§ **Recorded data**
-=-=-

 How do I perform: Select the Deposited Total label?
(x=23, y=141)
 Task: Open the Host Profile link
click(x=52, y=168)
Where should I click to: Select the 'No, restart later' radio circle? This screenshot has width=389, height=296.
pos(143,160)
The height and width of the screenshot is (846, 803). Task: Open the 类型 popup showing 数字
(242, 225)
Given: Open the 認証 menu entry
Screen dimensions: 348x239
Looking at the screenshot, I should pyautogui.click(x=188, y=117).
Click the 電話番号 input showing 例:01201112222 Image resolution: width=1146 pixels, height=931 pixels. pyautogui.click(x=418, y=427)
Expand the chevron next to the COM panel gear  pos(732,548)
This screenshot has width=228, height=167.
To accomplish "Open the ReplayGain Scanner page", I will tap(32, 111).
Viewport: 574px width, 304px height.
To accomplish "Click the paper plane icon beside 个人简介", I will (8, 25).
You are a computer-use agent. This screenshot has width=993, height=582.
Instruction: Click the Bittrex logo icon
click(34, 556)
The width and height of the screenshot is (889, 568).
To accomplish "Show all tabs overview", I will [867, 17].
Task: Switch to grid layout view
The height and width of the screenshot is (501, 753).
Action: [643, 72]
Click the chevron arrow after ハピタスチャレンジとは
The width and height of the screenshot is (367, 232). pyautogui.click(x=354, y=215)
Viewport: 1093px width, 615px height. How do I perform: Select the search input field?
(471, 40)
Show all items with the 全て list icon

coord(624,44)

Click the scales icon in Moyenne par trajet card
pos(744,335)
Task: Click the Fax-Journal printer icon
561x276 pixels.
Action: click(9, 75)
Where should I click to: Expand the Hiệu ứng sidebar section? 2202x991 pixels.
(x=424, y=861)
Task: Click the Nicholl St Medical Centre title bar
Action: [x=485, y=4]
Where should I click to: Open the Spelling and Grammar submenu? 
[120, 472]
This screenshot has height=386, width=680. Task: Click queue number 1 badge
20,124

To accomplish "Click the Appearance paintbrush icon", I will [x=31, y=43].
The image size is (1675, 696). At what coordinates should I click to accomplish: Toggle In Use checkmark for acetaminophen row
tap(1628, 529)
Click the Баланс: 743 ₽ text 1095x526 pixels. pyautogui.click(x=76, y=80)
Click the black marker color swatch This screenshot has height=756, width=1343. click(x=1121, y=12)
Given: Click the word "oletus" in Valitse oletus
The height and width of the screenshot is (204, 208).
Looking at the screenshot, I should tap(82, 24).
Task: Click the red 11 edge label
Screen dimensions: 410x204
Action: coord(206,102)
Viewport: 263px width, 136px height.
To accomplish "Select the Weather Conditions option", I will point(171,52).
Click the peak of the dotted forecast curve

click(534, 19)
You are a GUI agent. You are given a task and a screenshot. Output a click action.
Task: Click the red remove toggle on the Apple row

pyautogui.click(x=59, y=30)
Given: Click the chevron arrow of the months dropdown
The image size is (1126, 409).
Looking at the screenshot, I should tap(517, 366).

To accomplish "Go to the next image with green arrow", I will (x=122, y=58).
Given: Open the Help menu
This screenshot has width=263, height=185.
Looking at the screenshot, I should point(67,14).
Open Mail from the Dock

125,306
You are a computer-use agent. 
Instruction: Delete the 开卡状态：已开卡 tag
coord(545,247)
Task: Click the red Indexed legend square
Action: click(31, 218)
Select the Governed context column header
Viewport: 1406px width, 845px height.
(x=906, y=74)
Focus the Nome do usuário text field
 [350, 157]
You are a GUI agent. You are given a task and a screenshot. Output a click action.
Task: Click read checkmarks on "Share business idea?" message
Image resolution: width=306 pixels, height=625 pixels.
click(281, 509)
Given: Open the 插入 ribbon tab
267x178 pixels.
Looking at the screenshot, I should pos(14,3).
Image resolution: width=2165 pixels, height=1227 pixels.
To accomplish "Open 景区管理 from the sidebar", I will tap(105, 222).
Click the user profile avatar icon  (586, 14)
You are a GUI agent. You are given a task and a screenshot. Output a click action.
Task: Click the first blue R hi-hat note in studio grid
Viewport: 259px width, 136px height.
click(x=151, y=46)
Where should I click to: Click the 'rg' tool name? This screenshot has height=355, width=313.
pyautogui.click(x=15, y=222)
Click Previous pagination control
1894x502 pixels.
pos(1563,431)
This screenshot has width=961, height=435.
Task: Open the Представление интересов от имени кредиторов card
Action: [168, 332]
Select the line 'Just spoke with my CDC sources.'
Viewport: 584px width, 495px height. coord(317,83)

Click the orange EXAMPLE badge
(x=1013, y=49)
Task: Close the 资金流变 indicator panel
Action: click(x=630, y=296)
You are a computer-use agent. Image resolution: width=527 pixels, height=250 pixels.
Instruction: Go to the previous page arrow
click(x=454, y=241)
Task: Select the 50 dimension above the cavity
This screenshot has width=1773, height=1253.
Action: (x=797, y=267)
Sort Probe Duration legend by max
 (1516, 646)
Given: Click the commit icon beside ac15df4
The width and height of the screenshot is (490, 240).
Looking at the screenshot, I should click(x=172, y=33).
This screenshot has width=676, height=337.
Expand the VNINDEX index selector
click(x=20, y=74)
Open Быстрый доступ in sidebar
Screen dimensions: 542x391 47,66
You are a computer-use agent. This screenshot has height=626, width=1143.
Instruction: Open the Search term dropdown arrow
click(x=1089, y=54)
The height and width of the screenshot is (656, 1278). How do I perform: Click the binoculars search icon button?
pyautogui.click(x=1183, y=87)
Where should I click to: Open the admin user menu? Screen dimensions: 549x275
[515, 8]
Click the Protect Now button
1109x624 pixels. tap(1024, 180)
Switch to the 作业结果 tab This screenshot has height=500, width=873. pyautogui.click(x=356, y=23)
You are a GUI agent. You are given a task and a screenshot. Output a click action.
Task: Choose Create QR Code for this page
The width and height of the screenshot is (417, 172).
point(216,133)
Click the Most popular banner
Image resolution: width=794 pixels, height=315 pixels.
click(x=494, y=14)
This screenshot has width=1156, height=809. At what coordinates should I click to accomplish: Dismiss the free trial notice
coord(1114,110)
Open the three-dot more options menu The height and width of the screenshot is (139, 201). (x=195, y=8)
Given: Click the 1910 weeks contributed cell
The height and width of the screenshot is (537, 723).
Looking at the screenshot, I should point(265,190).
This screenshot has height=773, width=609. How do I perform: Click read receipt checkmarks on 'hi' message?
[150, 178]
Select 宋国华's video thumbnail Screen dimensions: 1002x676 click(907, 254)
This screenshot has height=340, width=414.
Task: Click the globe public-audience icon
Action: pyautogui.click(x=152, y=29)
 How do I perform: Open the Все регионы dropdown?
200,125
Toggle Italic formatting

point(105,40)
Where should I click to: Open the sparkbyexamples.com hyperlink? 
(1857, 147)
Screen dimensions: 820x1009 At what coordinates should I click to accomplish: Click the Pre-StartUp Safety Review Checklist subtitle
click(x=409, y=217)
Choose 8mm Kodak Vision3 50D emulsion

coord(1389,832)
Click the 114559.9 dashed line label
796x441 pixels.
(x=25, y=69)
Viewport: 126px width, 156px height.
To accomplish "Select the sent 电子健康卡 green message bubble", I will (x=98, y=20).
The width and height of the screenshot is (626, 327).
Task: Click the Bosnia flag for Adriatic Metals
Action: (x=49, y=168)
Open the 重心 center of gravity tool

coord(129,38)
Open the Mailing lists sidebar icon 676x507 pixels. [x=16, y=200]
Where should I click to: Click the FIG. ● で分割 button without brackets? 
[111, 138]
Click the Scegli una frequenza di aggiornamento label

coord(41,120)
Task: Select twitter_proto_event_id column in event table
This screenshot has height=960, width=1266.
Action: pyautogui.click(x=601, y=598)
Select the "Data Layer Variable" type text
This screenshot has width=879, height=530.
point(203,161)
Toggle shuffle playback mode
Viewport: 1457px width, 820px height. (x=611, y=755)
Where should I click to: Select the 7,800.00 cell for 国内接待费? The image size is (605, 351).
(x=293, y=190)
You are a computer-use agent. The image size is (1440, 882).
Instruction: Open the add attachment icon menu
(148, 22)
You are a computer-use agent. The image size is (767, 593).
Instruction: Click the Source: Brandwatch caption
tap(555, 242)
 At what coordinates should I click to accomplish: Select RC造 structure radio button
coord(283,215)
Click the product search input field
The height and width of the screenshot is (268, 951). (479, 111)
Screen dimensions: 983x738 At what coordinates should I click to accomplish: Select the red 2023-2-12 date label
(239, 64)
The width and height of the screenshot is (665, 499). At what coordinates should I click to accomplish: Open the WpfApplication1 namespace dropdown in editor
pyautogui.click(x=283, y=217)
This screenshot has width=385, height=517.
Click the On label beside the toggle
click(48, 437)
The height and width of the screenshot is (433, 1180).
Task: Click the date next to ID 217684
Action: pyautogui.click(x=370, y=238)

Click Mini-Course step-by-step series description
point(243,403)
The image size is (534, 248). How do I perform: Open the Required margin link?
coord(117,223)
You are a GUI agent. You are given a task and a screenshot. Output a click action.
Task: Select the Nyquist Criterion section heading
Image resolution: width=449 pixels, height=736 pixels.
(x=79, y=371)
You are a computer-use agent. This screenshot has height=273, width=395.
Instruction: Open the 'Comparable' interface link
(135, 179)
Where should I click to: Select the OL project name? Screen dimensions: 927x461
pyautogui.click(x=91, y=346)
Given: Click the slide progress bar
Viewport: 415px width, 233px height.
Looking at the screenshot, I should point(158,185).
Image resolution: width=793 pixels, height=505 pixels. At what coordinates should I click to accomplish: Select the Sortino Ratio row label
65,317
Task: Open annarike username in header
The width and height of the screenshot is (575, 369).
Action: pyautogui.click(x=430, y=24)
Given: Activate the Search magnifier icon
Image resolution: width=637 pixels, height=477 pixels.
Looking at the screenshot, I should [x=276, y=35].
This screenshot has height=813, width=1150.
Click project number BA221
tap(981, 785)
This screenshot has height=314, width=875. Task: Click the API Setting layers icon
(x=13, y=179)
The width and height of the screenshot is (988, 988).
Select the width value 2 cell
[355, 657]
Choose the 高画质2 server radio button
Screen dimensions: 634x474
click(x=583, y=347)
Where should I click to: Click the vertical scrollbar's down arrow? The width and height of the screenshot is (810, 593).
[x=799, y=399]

-=-=-

§ **Work to do**
Please report every line in the rows above that contains the word "radio", copying each such line in full.

§ **Task answer**
Where should I click to: Select the 'No, restart later' radio circle? This screenshot has width=389, height=296.
 At what coordinates should I click to accomplish: Select RC造 structure radio button
Choose the 高画质2 server radio button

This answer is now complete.